Psychology professor Dieter Wolke led the research at Warwick. He says that while children often experience night-time problems, in adults, it’s only around 1 to 2 per cent who still have night terrors. When they persist into adulthood, the physical risks also increase. “Night terrors become more dangerous, as you’re larger and more mobile. People are known to have fallen off balconies or thrown themselves out of windows,” says Professor Wolke.

From a young age, I have been a restless sleeper, but the night terrors only started happening when I entered my teens. It wasn’t until university that they became more severe. The more extreme ones saw me running around the house or frantically trying to open my bedroom window.

So why do night terrors occur? According to Dr Nicholas Oscroft, a respiratory physician at Papworth Hospital, genetics and not getting enough sleep could be to blame. “It does seem to run in families… From previous research it has become clear that night terrors happen more often if people don’t get enough sleep on a regular basis. Work or family-related stress also increases the risk.”

Another sufferer is 24-year-old Kevin Stone. He started having night terrors from the age of seven. He believes it’s because of having lived in South Africa, where his family experienced regular break-ins. His night terrors follow a repeated theme – someone is always trying to chase or kill him. “I once dreamt that people had broken into the house and were in my room. They made me get out of bed and kneel on the floor while I tried to convince them not to kill me. When I have a night terror, I act out everything. I can hear their voices, I can see them, I can even feel the gun against my head.”

Stone’s night terrors took a gruesome turn when he was 18. One night, he woke up and was convinced someone had broken into the house. As a result, he jumped out of his bedroom window and fractured his spine and broke both his ankles. “I realised what I was doing just before I hit the ground.” Terrified by what his sleeping mind was capable of, he sought treatment to stop his night terrors from happening. But he believes that his problems can’t be solved, because it’s all in his mind. “Doctors have said to keep a bedtime journal to clear my mind, but that hasn’t worked.” He also wasn’t happy with the option of being prescribed antidepressants.

So can night terrors be solved? Dr Oscroft seems unsure. “Adult patients who suffer from them need to try and reduce how often it happens. The best way to achieve this is by getting enough sleep. People should also optimise their sleeping environment, so that they won’t be woken up during the first two hours of sleep, which is when night terrors are most likely to occur.”

Night terrors can put a strain on relationships.

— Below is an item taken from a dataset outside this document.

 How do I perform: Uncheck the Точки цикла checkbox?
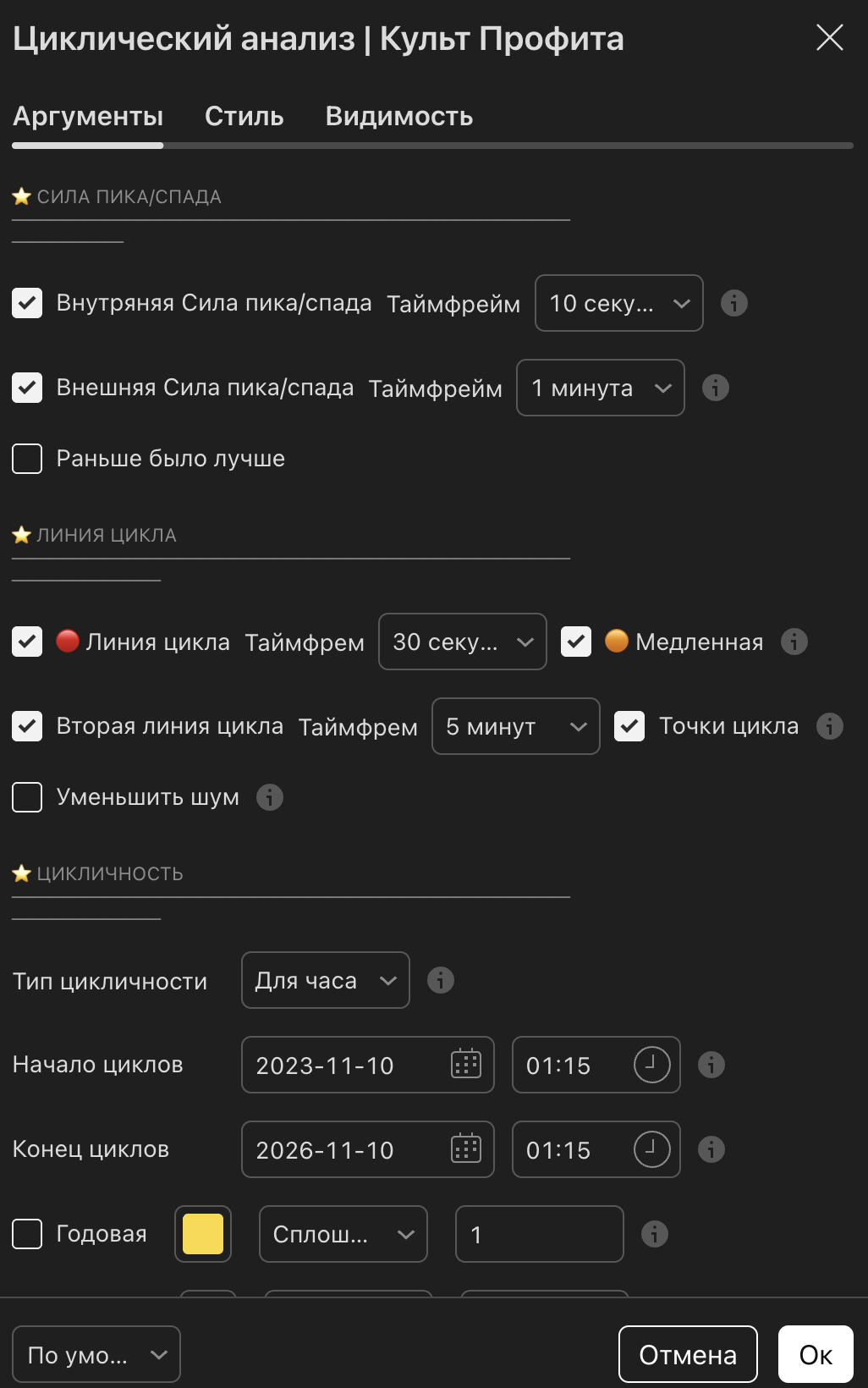click(x=629, y=726)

Dr Oscroft says the best thing to do when someone is suffering from a night terror is to reassure them. “People who are having a night terror will be agitated, so the best thing to do is to calmly talk to them until they wake up. Don’t try to restrain them unless they are in danger of hurting themselves.”

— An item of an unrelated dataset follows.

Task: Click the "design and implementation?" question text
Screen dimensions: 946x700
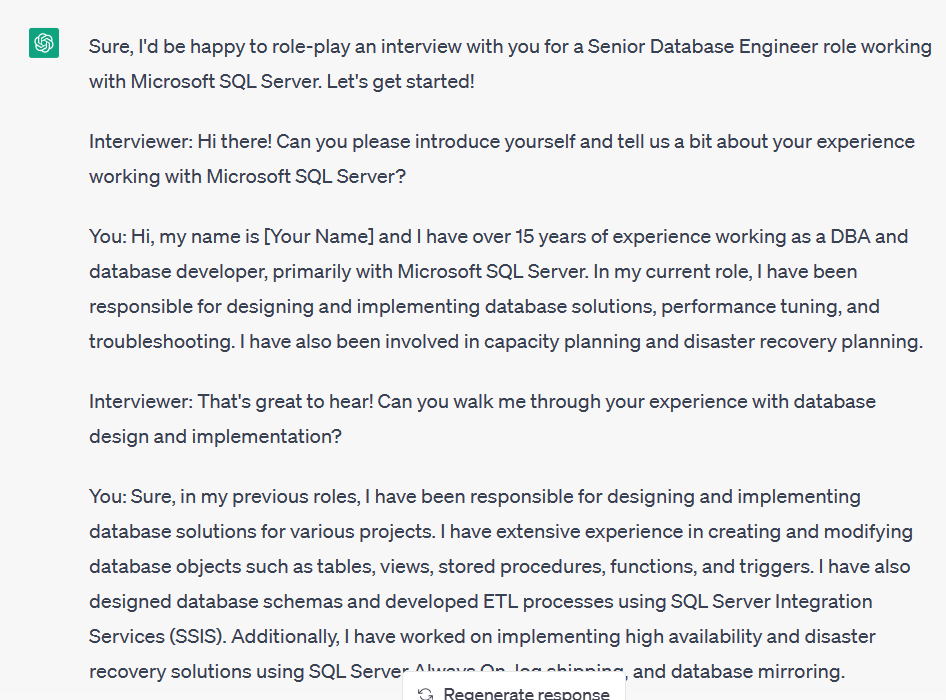Action: 208,436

My results from the sleep clinic proved surprising. I had woken up four times during the night – flustered and disorientated. Even though there was no physical cause, I do suffer from slow wave arousal disorder, which is usually associated with sleepwalking and other sleeping disorders. Aside from the advice to sleep more or to take sleeping pills, my diagnosis remains unchanged. I suspect that it will be something I’ll have to deal with on a regular basis throughout my life. Until they stop completely, I’ll be keeping my bedroom window firmly locked.